> _Dataset content_:

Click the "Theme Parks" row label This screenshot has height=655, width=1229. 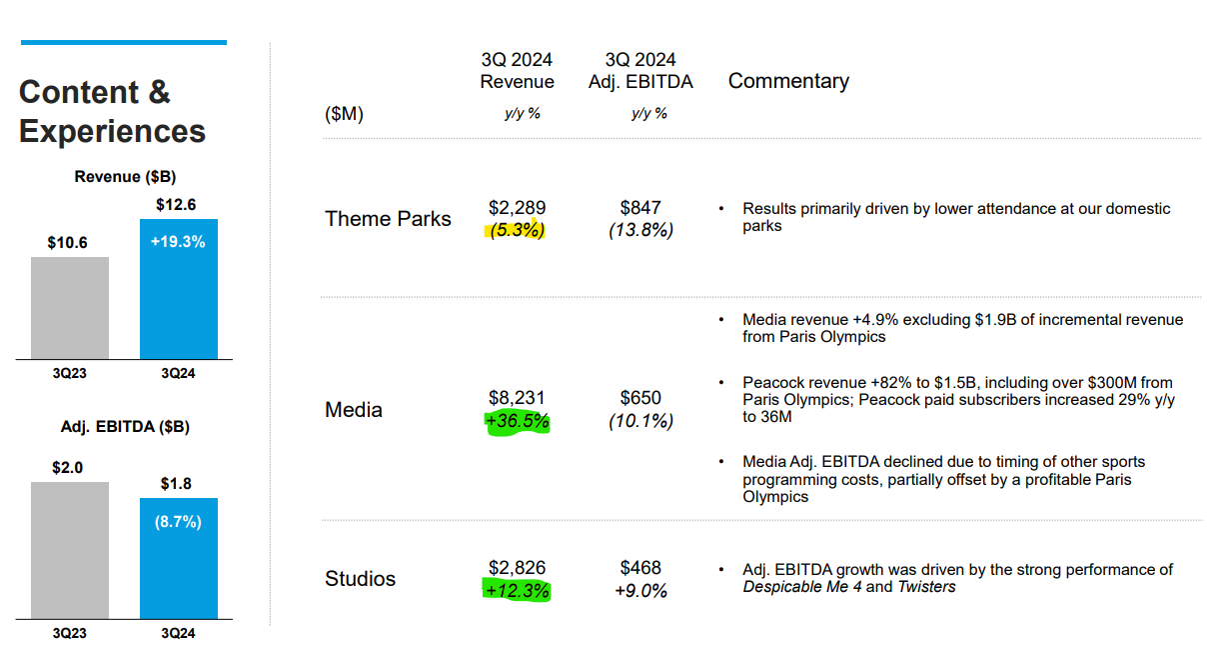point(388,219)
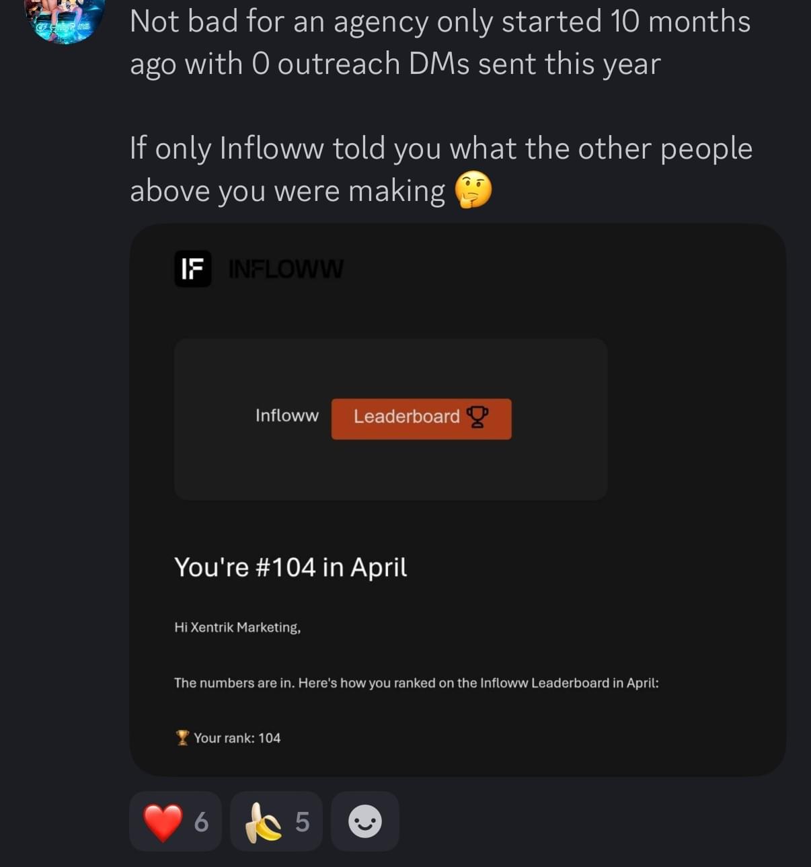
Task: Click the "You're #104 in April" heading
Action: pos(291,567)
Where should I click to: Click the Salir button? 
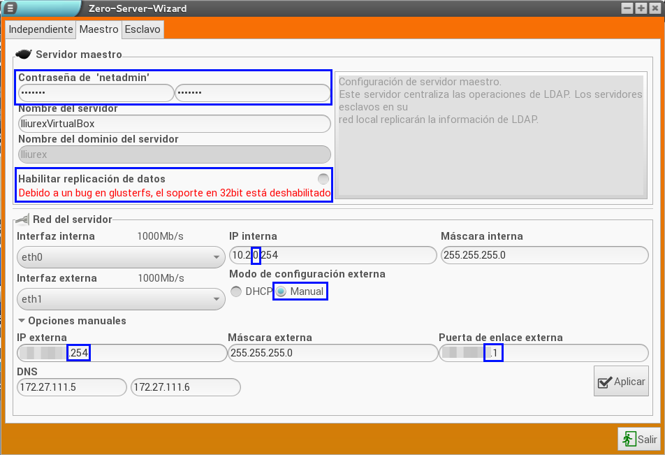640,439
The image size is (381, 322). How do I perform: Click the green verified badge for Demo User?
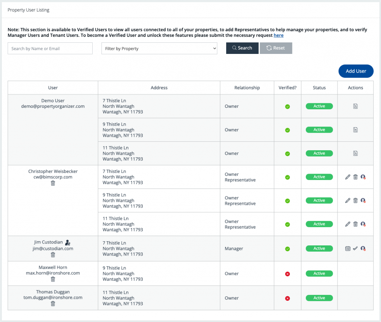pos(287,106)
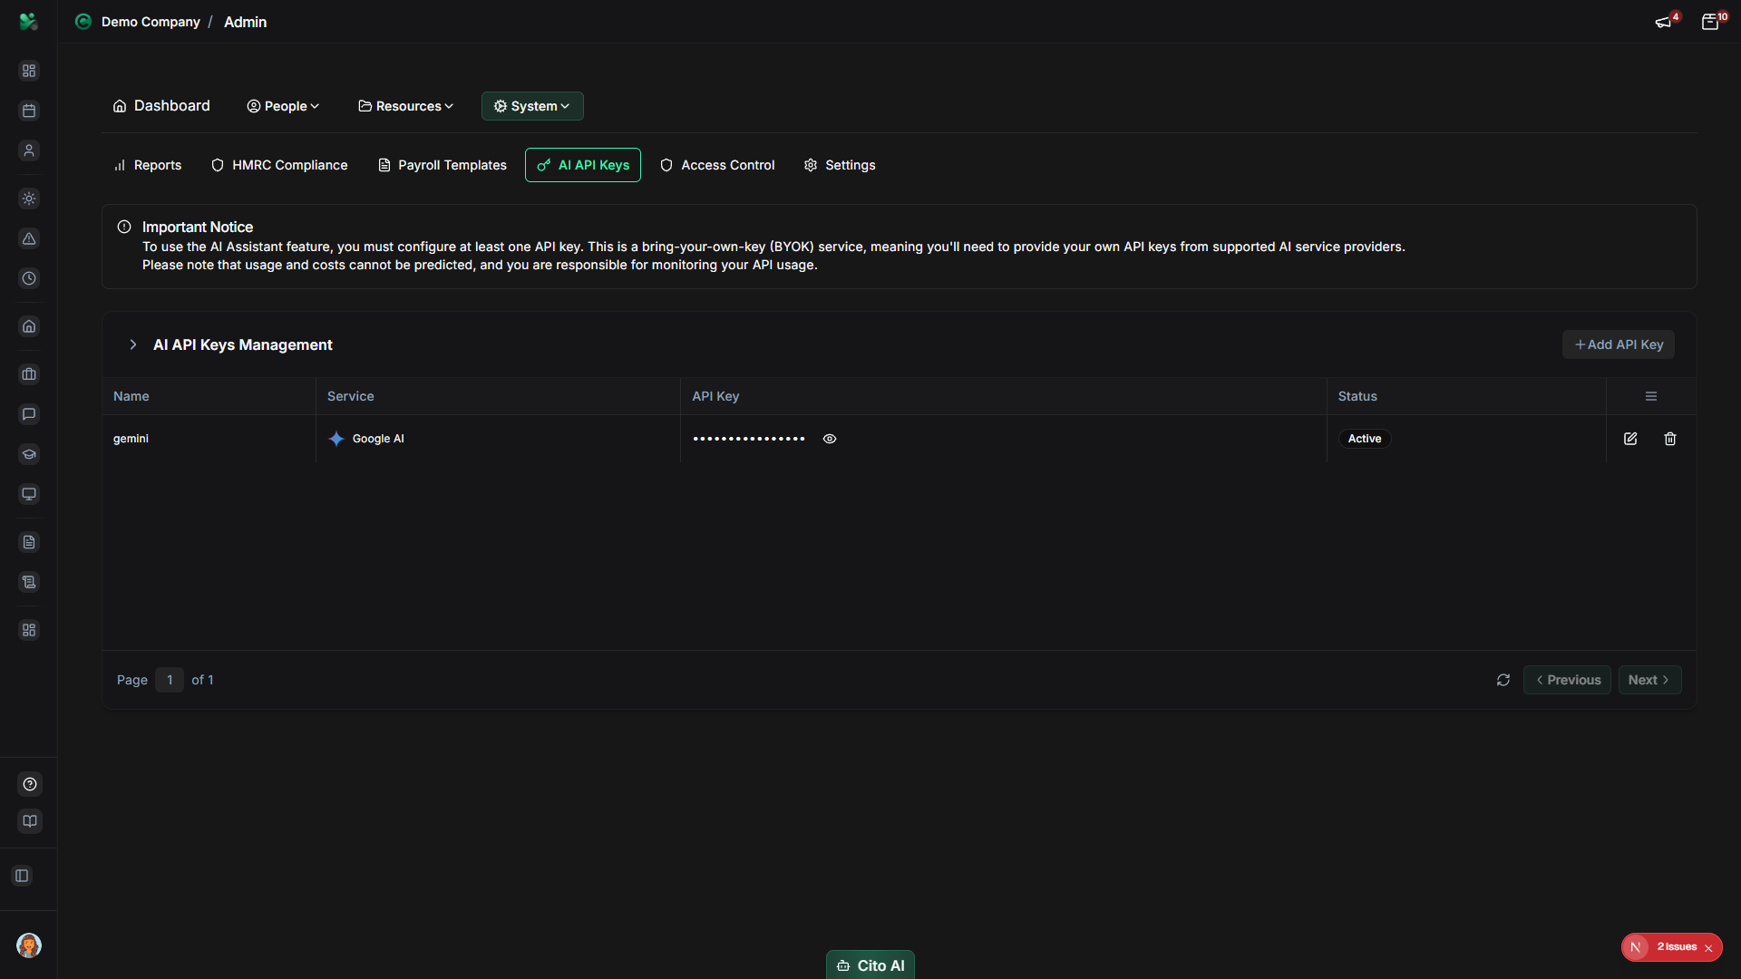Switch to the HMRC Compliance tab

[x=278, y=165]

> _Task_: Retype the lines word for word, beginning at the line that contains "Where should I" and stopping after the last line, and leave the pictures out of your answer.

> _The result_:
Where should I click to: Click the Salir button? 
640,439
The image size is (381, 322). How do I perform: Click the green verified badge for Demo User?
pos(287,106)
Switch to the HMRC Compliance tab

[x=278, y=165]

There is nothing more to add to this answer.